# jonesn for a fish



## zloomis (Feb 24, 2010)

been in ttown since football started comin to ob thur whats bitin not askin for spots roll tide


----------



## paxton (Jan 30, 2012)

zloomis said:


> been in ttown since football started comin to ob thur whats bitin not askin for spots roll tide


 
what kind of gibber gapper talk is this. Must be from the hood !!!! :thumbdown:

Must have skipped english classes


----------



## capt'n slim (Feb 8, 2008)

paxton said:


> what kind of gibber gapper talk is this. Must be from the hood !!!! :thumbdown:
> 
> Must have skipped english classes


He's a bammer they all talk like that around T-Town.


----------



## zloomis (Feb 24, 2010)

no english class for me!! the leatters f and u be is far as i got ncwaterman kicks ass this site blows to much bitchin not enough fishin


----------



## rufus1138 (Oct 29, 2012)

0.o


----------



## Cornflake789 (Oct 10, 2008)

Getchur one of dem bottom rigs and schrimps and catch yah one of dem white trout out ats the 3 mile bridge


----------



## Five Prongs Of Fury (Apr 15, 2008)

Cornflake789 said:


> Getchur one of dem bottom rigs and schrimps and catch yah one of dem white trout out ats the 3 mile bridge


:thumbup:


----------



## GWally (May 16, 2009)

I'd love to know where ttown is, my Googling comes up with Tulsa and sometimes Tampa.
That aside, my recommendation would be to contact Chris (posts as Chris V but when I did a member search the Chris V I found was in Houma). He posts a lot and I think would be helpful. Call Sam's at Orange Beach and I'm thinking you can catch him there. If/when, I get my boat done (outdrive repair/rebuild in completion today), I'll probably be checking with him.
HTH


----------



## Magic Mike (Jun 30, 2009)

*Grammar police suck*

Ttown has always been Tallahassee to me. 

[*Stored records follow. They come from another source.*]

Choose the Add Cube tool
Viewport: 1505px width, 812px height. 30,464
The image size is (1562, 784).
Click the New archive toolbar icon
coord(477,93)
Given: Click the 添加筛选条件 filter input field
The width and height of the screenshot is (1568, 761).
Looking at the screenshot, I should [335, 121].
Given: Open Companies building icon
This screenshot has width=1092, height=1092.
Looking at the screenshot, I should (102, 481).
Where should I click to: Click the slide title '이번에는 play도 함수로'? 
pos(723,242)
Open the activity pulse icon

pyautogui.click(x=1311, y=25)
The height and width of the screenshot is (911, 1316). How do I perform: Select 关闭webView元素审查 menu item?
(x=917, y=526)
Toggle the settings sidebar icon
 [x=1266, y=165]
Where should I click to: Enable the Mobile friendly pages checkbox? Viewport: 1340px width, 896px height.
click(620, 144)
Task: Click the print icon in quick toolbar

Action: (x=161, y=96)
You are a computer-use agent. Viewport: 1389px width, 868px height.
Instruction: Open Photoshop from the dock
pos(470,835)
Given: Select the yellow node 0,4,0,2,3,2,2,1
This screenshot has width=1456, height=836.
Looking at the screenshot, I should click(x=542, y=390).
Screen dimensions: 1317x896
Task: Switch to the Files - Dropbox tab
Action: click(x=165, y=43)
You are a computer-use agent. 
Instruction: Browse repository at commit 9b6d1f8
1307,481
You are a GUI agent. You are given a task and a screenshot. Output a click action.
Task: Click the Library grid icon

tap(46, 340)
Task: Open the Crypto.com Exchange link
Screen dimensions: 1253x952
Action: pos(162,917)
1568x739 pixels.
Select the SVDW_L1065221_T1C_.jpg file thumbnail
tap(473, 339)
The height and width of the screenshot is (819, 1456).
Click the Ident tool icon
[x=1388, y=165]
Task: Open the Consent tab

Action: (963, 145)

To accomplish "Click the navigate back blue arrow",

As for the grammar police... come on man, you don't have to prove how smart you are by making fun of someone else. Grow up... Maybe the guy is on his phone and isn't worried about spelling... maybe he's not. Who really cares? I mean, it is a fishing forum. Completely disrespectful. 

To answer the original question... the fishing has been slow at best in my experiences as of late.


----------



## zkd22 (Oct 9, 2012)

Ttown is Tuscaloosa, Al.


----------



## Randy M (Jul 8, 2012)

T-town is any town near you that starts with a "T"

I once had a retard, ummmmmmmm fella I worked with kept saying he was from A-town, no one could figure it out. Turns out he was from ..................
Amarillo!!!!!!!!!!!!!!!


----------



## Cornflake789 (Oct 10, 2008)

Magic Mike said:


> Ttown has always been Tallahassee to me.
> 
> As for the grammar police... come on man, you don't have to prove how smart you are by making fun of someone else. Grow up... Maybe the guy is on his phone and isn't worried about spelling... maybe he's not. Who really cares? I mean, it is a fishing forum. Completely disrespectful.
> 
> To answer the original question... the fishing has been slow at best in my experiences as of late.


----------



## Magic Mike (Jun 30, 2009)

:thumbsup::thumbsup:


Cornflake789 said:


>


----------



## Brew23SeaHunt (Oct 5, 2009)

Magic Mike said:


> Ttown has always been Tallahassee to me.
> 
> As for the grammar police... come on man, you don't have to prove how smart you are by making fun of someone else. Grow up... Maybe the guy is on his phone and isn't worried about spelling... maybe he's not. Who really cares? I mean, it is a fishing forum. Completely disrespectful.
> 
> To answer the original question... the fishing has been slow at best in my experiences as of late.




I don't think most of us could understand the original question. That was a pitiful attempt at the English language!


----------